On Friday, investors were disappointed to learn that inflation is moving in the wrong direction. U.S. consumer prices surged 8.6% year-over-year in May, to a fresh 40-year high, led by higher prices for energy, food and housing. For the first time in history, a gallon of regular gas now costs $5 on average nationwide, according to AAA, and experts predict gas prices could average $6 a gallon by August.
“Any talk that we are at peak inflation has to be tabled at least until prices stop rising,” said David Nelson, chief strategist at Belpointe Asset Management.
The worse-than-expected inflation report has investors raising their bets on more aggressive interest rate increases from the Federal Reserve, possibly as soon as the central bank’s policy-setting meeting this week.
According to the CME FedWatch Tool, there is now about a 25% chance that the Fed will raise short-term interest rates by three-quarters of a point at the end of Wednesday’s policy meeting as the Fed ratchets up its fight against high inflation.
The likelihood of a half point rate hike at the Fed’s September meeting has now jumped to 50%, up from 25% before Friday’s inflation report.
“The debate continues over whether the Fed can slow inflation using its many monetary policy tools without pushing the economy into a recession,” Art Hogan, chief market strategist at National Securities, told ABC News. “Raising rates by three-quarters or even one percentage point on Wednesday would send a strong message that this Fed is willing to do what needs to be done to get inflation moving in the right direction.”
Inflation fears have sparked a broad-based selloff on Wall Street that has spread beyond stocks to the bond market and cryptocurrencies. Bitcoin, the biggest cryptocurrency, traded below $24,000, down nearly 14% in just 24 hours.

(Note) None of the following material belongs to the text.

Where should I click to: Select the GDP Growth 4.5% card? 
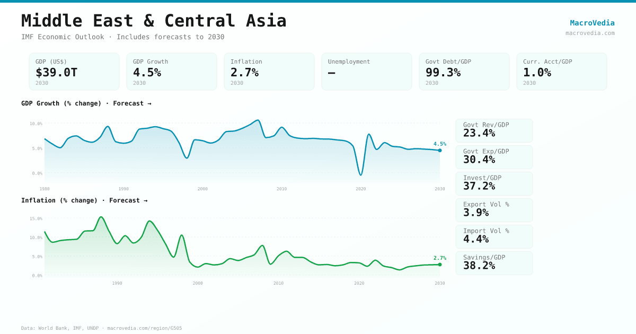pos(172,72)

Despite this year’s rapid stock market selloff, strategists at Morgan Stanley and Goldman Sachs said the market does not fully reflect the risks facing the economy.
“The Equity Risk Premium does not reflect the risks to growth, which are increasing due to margin pressure and weaker demand as the consumer decides to hunker down,” Morgan Stanley strategists, led by Michael Wilson, wrote in a note on Monday.
If the S&P 500 closes Monday’s trading session with a decline of more than 1.3%, the index would be in a bear market, defined as a 20% drop from a recent high. The technology-heavy Nasdaq-100 slipped into a bear market in March.